__What the task requires__
Of all the lines in the material, how many carry the string "August"? Respond with the number by itself.

"""

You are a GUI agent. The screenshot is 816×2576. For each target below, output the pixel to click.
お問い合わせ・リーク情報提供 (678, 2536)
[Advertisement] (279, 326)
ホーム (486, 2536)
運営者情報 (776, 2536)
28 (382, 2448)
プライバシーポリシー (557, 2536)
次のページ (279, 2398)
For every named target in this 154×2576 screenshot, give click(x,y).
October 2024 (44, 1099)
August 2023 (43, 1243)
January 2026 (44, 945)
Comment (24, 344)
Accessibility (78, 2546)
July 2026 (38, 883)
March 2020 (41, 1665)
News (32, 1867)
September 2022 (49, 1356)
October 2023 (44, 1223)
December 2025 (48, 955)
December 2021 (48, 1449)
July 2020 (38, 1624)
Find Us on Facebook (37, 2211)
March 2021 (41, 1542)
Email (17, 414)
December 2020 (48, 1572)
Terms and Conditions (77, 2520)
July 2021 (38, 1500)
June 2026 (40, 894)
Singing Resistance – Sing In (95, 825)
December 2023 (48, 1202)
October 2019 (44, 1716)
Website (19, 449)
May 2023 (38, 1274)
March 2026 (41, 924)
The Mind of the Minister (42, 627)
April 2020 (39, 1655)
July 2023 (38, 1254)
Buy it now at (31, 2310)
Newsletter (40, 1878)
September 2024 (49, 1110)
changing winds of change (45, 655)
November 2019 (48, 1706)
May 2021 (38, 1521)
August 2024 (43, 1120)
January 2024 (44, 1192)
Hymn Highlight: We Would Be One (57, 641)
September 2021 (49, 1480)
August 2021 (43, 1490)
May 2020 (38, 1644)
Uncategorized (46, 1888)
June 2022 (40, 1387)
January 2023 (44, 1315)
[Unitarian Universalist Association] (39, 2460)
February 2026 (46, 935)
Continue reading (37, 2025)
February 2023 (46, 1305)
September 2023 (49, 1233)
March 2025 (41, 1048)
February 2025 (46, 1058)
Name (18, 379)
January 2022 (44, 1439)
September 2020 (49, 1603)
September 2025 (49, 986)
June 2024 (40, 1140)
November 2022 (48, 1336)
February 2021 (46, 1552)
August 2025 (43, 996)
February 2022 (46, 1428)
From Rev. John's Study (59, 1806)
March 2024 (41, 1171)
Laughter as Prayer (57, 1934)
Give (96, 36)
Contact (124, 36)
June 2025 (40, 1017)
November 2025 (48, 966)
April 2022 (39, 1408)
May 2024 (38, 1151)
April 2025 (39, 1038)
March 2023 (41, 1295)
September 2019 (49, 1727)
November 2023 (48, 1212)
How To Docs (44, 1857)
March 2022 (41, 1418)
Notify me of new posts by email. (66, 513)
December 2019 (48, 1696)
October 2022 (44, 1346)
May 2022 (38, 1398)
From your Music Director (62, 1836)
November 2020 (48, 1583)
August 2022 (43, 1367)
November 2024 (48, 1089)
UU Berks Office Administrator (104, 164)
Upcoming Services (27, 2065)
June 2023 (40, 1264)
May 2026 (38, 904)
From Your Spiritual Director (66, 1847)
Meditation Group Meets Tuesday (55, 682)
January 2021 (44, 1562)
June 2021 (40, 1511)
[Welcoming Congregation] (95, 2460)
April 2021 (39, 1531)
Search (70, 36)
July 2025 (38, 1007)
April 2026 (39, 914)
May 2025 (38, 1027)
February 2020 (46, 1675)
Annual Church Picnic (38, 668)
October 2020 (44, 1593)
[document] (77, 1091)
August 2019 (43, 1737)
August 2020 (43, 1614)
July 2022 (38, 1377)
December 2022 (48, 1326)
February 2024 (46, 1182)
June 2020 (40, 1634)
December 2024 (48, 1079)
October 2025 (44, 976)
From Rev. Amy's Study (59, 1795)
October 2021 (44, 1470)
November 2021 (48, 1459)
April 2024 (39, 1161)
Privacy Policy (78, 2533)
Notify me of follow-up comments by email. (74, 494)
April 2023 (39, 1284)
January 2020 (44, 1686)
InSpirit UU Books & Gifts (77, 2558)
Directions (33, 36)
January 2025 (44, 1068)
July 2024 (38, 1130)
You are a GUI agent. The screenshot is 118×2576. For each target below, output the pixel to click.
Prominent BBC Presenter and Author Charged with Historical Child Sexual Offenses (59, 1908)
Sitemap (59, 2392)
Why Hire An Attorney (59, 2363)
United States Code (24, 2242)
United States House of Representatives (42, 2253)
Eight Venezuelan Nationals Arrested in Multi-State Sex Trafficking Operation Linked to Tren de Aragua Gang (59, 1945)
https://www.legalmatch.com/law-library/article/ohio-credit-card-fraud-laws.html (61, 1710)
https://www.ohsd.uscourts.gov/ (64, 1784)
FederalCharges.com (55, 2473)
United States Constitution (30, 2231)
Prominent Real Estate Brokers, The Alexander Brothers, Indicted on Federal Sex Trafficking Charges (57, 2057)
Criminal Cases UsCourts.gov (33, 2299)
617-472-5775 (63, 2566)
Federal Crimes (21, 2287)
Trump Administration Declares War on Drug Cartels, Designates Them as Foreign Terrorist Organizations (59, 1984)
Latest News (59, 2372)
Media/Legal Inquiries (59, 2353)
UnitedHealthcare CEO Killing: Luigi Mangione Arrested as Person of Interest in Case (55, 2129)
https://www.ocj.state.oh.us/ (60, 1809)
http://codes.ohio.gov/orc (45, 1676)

"""

__Answer to the problem__
7